**Task details:** Beginning with the first line, transcribe the entries below exactly through the line containing "Check the Lufttrampolin", inclusive.

**Data:**
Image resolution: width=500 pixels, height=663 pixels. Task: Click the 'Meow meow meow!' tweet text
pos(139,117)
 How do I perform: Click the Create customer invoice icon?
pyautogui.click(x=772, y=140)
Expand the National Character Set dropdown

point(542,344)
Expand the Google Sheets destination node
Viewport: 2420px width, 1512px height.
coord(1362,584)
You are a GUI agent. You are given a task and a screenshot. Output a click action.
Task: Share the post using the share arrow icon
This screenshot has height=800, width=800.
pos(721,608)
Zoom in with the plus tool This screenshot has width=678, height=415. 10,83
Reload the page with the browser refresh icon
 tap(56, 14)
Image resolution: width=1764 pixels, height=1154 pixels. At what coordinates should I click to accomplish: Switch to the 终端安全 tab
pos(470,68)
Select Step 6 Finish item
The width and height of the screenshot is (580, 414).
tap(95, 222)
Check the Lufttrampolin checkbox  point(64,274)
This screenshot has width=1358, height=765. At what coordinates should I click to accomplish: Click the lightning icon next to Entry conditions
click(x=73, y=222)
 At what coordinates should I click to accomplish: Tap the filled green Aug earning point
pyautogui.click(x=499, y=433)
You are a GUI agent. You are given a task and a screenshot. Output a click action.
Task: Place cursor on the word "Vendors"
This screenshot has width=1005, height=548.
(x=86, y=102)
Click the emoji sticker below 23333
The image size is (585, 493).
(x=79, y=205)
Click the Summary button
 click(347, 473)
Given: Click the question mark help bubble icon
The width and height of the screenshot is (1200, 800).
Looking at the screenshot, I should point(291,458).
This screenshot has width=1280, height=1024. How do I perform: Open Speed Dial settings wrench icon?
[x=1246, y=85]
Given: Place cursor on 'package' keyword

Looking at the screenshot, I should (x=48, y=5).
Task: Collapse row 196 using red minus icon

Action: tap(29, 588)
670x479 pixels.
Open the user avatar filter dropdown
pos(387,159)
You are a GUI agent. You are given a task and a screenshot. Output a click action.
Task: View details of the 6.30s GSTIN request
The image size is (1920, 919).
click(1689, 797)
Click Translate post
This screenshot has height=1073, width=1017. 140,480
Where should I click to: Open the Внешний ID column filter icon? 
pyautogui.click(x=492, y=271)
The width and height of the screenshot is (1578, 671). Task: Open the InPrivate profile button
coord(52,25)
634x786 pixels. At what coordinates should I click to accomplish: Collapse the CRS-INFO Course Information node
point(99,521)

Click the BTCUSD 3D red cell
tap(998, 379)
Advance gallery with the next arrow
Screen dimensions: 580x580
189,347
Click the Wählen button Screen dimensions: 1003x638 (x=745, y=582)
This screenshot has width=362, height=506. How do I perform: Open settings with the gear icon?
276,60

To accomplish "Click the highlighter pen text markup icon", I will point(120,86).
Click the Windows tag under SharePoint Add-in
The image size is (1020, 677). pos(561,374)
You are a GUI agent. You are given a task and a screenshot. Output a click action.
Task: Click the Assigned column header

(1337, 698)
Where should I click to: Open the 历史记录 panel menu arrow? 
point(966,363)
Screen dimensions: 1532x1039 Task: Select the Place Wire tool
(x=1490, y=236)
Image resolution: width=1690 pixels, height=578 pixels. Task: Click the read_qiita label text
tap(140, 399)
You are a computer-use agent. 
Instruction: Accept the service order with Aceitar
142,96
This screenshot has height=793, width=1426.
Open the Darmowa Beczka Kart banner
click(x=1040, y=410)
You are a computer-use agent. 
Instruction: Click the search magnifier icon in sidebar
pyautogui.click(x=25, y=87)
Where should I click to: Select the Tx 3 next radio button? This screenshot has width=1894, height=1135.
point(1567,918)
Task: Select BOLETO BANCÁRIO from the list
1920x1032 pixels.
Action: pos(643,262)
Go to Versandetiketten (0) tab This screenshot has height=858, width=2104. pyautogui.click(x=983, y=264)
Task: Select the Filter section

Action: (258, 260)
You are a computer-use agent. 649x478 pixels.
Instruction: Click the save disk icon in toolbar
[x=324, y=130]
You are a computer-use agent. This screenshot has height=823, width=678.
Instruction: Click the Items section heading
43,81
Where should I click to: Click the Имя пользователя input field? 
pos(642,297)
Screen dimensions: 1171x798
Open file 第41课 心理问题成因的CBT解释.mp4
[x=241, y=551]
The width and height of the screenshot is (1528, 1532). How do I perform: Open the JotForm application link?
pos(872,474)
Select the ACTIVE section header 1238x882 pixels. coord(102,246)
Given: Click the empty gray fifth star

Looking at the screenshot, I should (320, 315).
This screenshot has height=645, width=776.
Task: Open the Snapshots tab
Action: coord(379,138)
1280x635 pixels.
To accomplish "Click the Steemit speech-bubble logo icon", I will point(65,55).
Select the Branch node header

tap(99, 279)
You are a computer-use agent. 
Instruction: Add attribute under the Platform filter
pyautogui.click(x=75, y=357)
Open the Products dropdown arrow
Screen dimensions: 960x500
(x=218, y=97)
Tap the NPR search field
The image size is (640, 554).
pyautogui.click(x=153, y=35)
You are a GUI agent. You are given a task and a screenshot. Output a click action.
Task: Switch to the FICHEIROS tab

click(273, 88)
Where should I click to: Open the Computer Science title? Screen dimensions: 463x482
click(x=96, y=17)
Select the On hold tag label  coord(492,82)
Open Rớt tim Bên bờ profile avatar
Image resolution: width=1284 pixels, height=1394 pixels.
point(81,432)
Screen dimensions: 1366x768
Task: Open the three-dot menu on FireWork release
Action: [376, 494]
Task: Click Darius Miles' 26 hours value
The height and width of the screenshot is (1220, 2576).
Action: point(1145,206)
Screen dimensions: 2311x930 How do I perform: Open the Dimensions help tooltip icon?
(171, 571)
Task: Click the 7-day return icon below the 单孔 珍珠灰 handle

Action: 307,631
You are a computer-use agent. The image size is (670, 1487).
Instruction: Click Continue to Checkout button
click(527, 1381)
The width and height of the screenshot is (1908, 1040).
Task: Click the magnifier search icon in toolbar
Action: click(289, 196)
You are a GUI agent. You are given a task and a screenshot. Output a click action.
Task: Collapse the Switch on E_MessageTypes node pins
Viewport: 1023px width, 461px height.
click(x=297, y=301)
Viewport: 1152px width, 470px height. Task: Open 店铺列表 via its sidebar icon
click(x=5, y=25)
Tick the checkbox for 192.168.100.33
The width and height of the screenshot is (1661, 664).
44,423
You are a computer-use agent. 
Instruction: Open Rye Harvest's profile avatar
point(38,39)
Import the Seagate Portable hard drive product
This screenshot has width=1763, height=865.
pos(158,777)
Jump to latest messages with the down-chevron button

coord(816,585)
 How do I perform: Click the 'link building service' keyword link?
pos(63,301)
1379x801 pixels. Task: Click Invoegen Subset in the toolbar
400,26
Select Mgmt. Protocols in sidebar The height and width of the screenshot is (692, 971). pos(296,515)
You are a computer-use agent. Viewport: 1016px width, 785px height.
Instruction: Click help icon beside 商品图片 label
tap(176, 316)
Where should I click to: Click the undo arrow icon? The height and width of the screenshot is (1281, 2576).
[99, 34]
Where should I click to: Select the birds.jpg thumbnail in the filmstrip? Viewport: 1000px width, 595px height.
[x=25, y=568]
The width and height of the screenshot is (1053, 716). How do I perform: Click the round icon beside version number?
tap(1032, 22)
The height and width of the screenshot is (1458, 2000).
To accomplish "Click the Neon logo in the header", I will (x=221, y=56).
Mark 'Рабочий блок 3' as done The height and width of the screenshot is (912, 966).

**Output for this task:**
Image resolution: width=500 pixels, height=663 pixels. Task: Click the 'Meow meow meow!' tweet text
pos(139,117)
 How do I perform: Click the Create customer invoice icon?
pyautogui.click(x=772, y=140)
Expand the National Character Set dropdown

point(542,344)
Expand the Google Sheets destination node
Viewport: 2420px width, 1512px height.
coord(1362,584)
You are a GUI agent. You are given a task and a screenshot. Output a click action.
Task: Share the post using the share arrow icon
This screenshot has height=800, width=800.
pos(721,608)
Zoom in with the plus tool This screenshot has width=678, height=415. 10,83
Reload the page with the browser refresh icon
 tap(56, 14)
Image resolution: width=1764 pixels, height=1154 pixels. At what coordinates should I click to accomplish: Switch to the 终端安全 tab
pos(470,68)
Select Step 6 Finish item
The width and height of the screenshot is (580, 414).
tap(95, 222)
Check the Lufttrampolin checkbox  point(64,274)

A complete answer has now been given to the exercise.